Here’s security tamely trying to move crowds apart pic.twitter.com/RhrWhhtPBv
— Josh Axelrod (@j0shaxelrod)
From Saturday night’s four-stop bar tour, it became clear that the onus of keeping things under control rests solely on the bars. Given the opportunity, patrons will congregate. But with a proper layout and stricter enforcement of the rules, they can also keep their distance.
That was clearly the case in Long Beach Island at Beach Haven’s Sea Shell Resort & Beach Club. There the early evening vibe was as mellow as could be, with acoustic guitar drifting through the spaced-out venue. Palm trees swayed to the music framed by a pink-crayon-streak of sunset.
The Sea Shell had a number of different sections: tables with umbrellas, beach and lawn chairs around a fire pit, two bars and seating by the pool. Those at the bar were clearly not six feet apart, but every other section was pretty spaced out.
Though severe thunderstorms had been moving through the state and threatening to ruin an evening spent outdoors, the answer to the guitarist’s rendition of “Have You Ever Seen the Rain” was a resounding no.
An hour drive north on Point Pleasant Beach’s boardwalk, Martell’s Tiki Bar was also relatively tame.
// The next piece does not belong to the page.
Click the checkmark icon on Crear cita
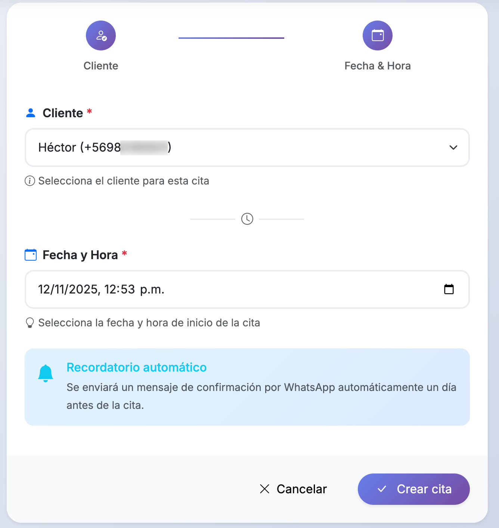499x528 pixels. (x=382, y=489)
At the entrance, the bouncer had me remove my mask to check my license as another bouncer readied the plastic bracelet for my wrist.
I asked if I could put it on myself to avoid contact, but he refused my request, and touched my arm. Squirming, thinking of all the other germ-filled arms he had brushed that night, I walked in to find a half-empty spacious venue with no more than 50 patrons around 10 p.m.
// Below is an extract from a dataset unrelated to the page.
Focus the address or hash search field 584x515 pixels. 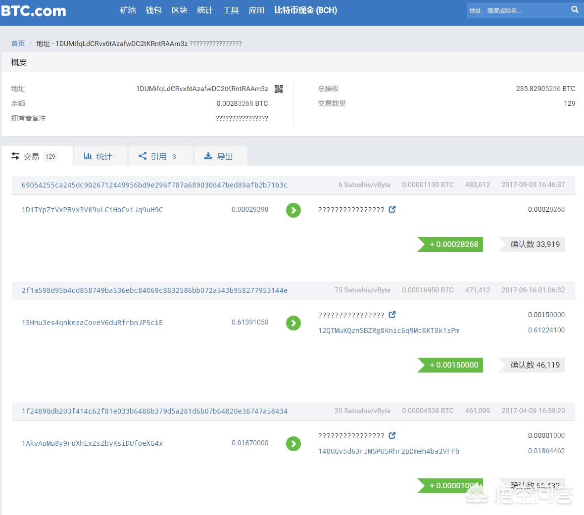click(516, 10)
One side of the bar was empty while the other side had a few customers chatting casually as they ignored a three-piece band jamming on stage.
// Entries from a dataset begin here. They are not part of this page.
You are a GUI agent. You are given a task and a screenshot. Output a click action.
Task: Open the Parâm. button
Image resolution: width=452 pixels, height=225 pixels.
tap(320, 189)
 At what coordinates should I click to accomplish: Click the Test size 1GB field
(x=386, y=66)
Just a few steps down the boardwalk, the usually mobbed Jenk’s Beach Bar proved to be the most well-orchestrated and socially distanced visit of the evening.
Security guards flanked patrons in line, checking IDs and listing the rules. Every party would be shown to their table. Guests must enter with masks and shouldn’t leave their tables once they are seated. Instead, bartenders will come to them.
Patrons seemed surprised by the new layout, usually featuring a horde of partiers atop a sandy dance floor. To house their guests for outdoor dining and drinking, Jenk’s installed tables, each spread generously apart.
Everyone remarked on the drastically different layout for the beachfront venue. The security staff, who were notably nicer than anywhere else, offered to apply hand sanitizer before affixing my bracelet. They said that they are adapting as they go and that every day is an adventure.
On occasion, a few people danced away from their tables in a shaded corner and smoked cigarettes. The rest sat at their assigned spots, contentedly taking in the ocean air and downing shots.
Overall, the experience mirrored the changes at D’Jais my colleague observed on Friday night after a rocky start the previous weekend.
With July 4th weekend ahead - arguably the busiest weekend at the Jersey Shore all summer - that could place additional stress on even the venues that seem to have a good system in place.
New Jersey is also reopening indoor dining \- with 25% capacity limits and a host of other restrictions - on Thursday just in time for the holiday. Atlantic City casinos can also welcome gamblers the same day as the state pushes ahead with Phase 2 of the coronavirus reopening plan.
If the first two weeks of outdoor dining were a test to prepare for the move indoors, there’s still some work to be done, but there are some strong examples of how it can work well.